Only half-joking here: it probably wouldn't be too much work to incorporate hash cracking: https://news.ycombinator.com/item?id=33704297
But you can't use just auto-incrementing IDs in a distributed system.
Probably my favorite is the built in TUI interface, that feature rocks.
I don’t recommend it for larger projects where you have lots of committers, the in-built feature of GitHub/GitLab probably works better for those types of setups. Where I think this tool really shines, and the perfect use case for it is with the dozens (or in my case, hundreds) of little repos you have where A) either you are the only committer, or B) the project is small (for some definition of that term), or C) if you want something setup quickly to track issues/features/milestones, you can always switch to something else later.
Show HN: Git-bug's reusable data model - https://news.ycombinator.com/item?id=31874192 - June 2022 (1 comment)
Show HN: Git-bug – Distributed bug tracker, or what to do when GitHub is down - https://news.ycombinator.com/item?id=22831604 - April 2020 (55 comments)
Show HN: Git-bug 0.4: performance, comment edition, GitHub importer - https://news.ycombinator.com/item?id=18315539 - Oct 2018 (2 comments)
Show HN: git-bug – Distributed bug tracker embedded in git - https://news.ycombinator.com/item?id=17782121 - Aug 2018 (94 comments)
They have been stingy about projects with git in the name.
It's Git's own convention to add subcommands by placing a binary on the $PATH with the prefix `git-`. In this case, the subcommands becomes `git bug ...`.
How would one name this differently?
I tend to think this is more about commercial projects.
A less specific name might benefit the project? The part after the colon will explain the actual purpose.
But microsoft github effectively killed distributed bug trackers by refusing to support them.
[1] https://github.com/MichaelMure/git-bug/blob/master/doc/howto...

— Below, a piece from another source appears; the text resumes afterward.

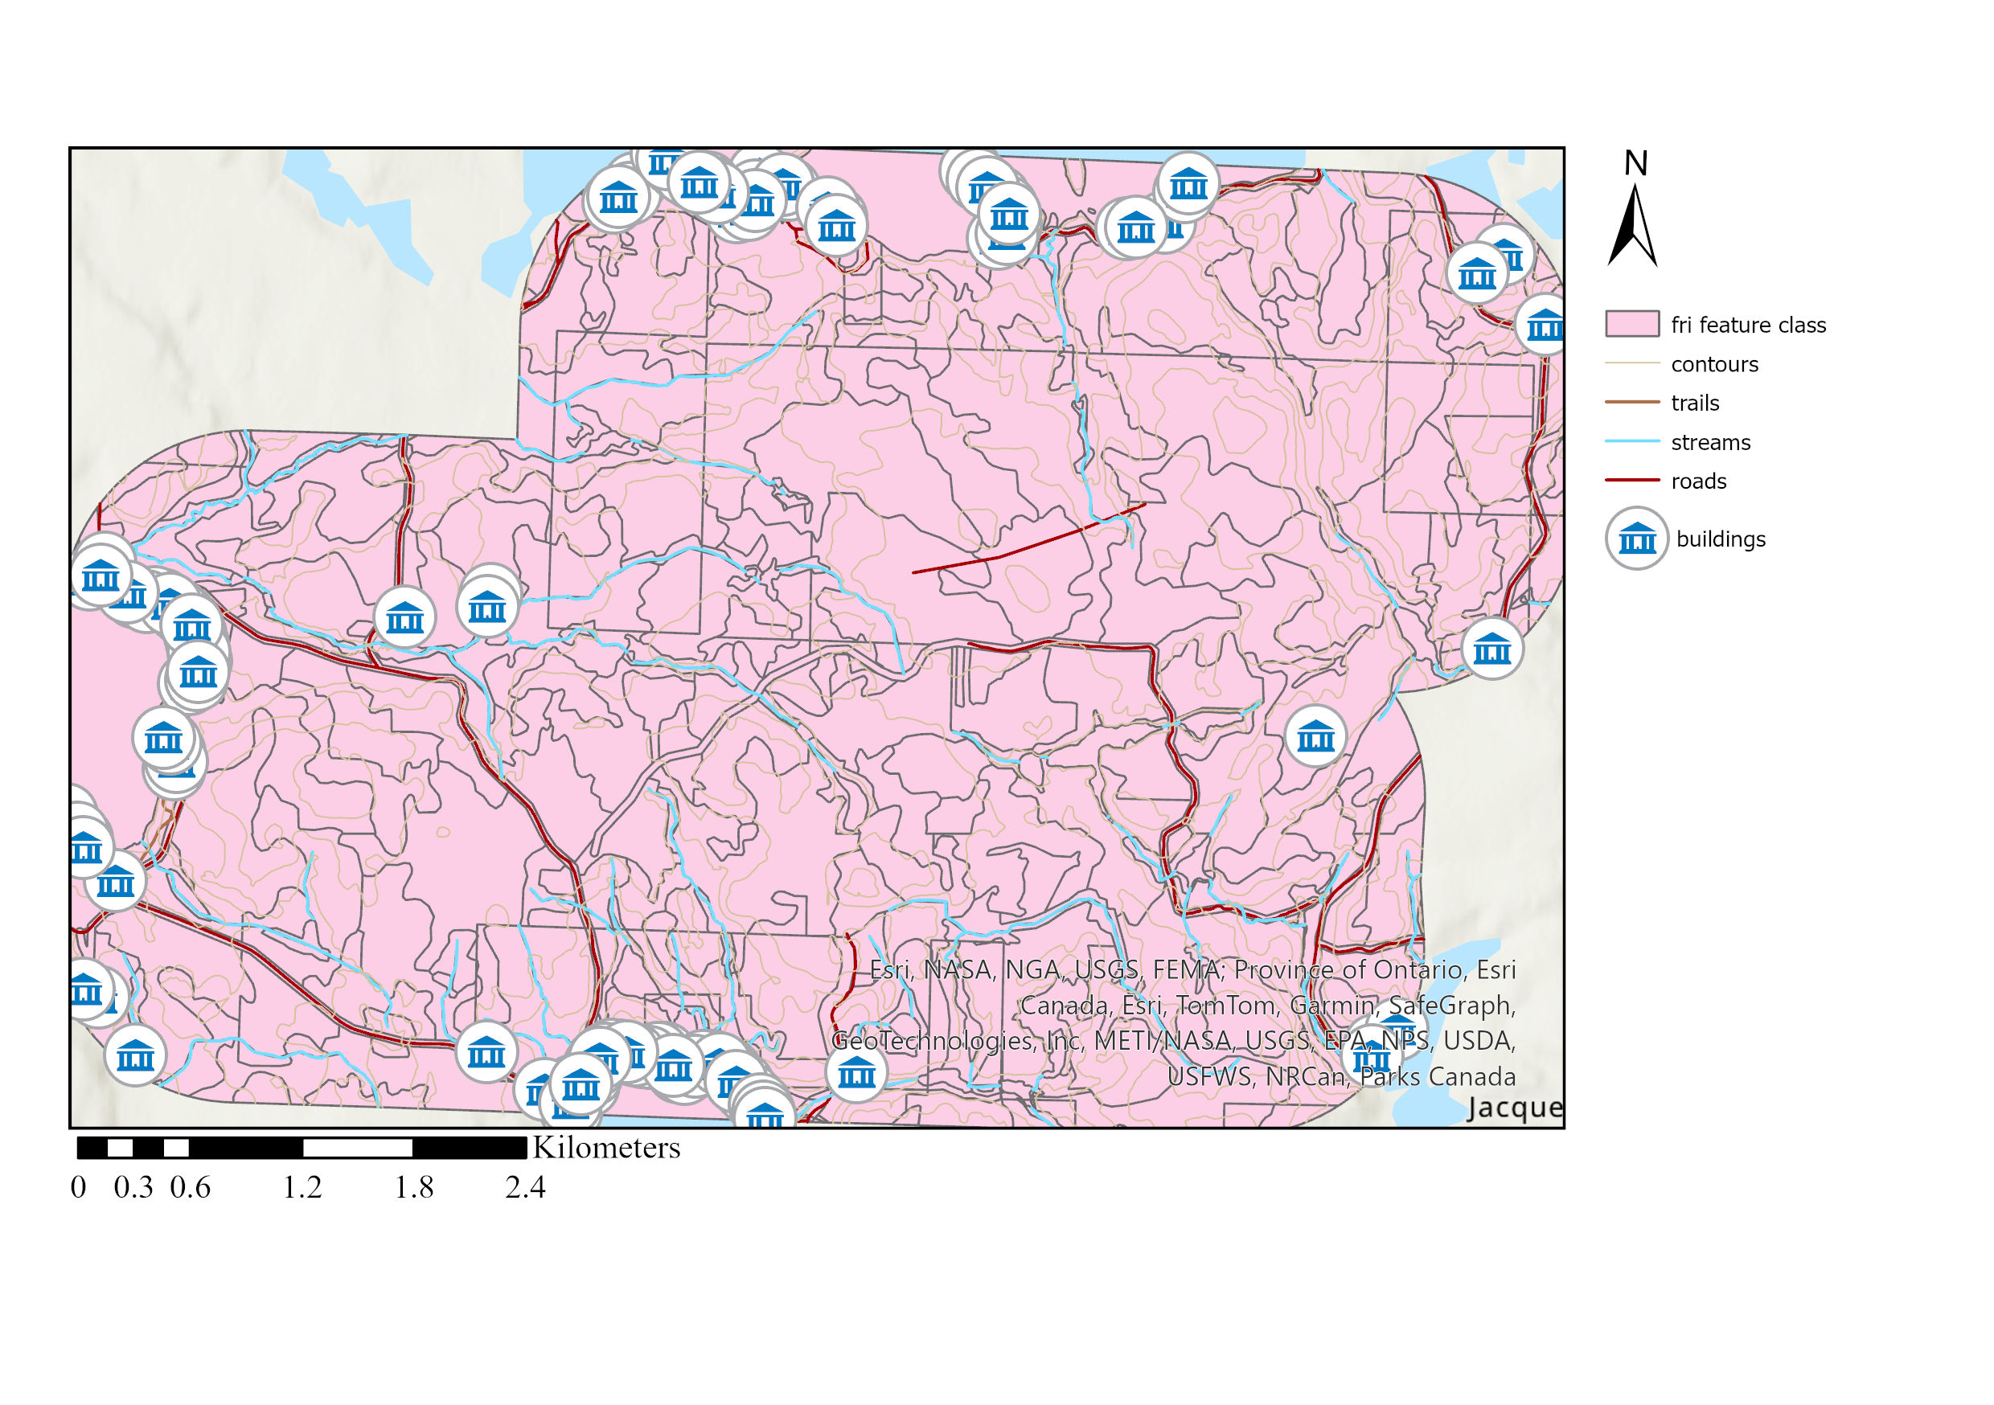Select the 'streams' legend label
The height and width of the screenshot is (1405, 1994).
[x=1710, y=443]
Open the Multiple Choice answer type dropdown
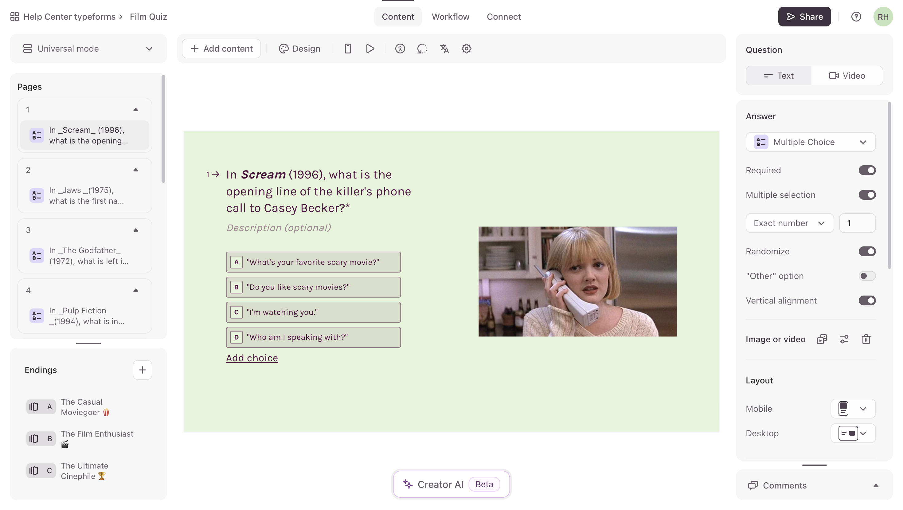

Each bridge can be an arbitrary external executable that "speaks" a very simple protocol and schema (implemented in, say, JSON or YAML), communicating through environment variables, command-line options, and stdin/stout. A developer using any programming language can quickly create a new bridge without ever contacting your project. Not only does this allow a community to build and maintain plugins separate from your project, but companies can build private bridges for their own proprietary software.
An example is asdf's plugins (https://asdf-vm.com/plugins/create.html). There are many "officially supported" plugins, but making and using your own external plugin (in any language) takes about 10 minutes.
However, I have concerns how this tries to be the middle and bridge out to other systems. This makes me think about to git svn days and how it was the best svn client. I wonder would an alternative "git jira" be more successful, where instead of a bridge it becomes the "best jira client" that happens to use git cli.
https://hn.algolia.com/?query=https%3A%2F%2Fgithub.com%2FMic...
My primary concern would be the bus factor... the bridges to other issue trackers help alleviate that though.
I see there are bridges, but I got the impression i do not need one.
The tool creates `Blob`s that are committed to a `Tree` same as git does for files.
These `Blob`s represent git_bug `Operation`s though, stored as JSON. Those operations combined make up a `Bug`. You could technically create a directory of files from what git_bug stores, as git does for regular repos, but each "file" is more like a row in a database than a file.
- https://github.com/MichaelMure/git-bug/blob/master/doc/model...
- https://www.git-scm.com/book/en/v2/Git-Internals-Git-Objects
I'm considering adding a dedicated CLI command for that as it's a common concern.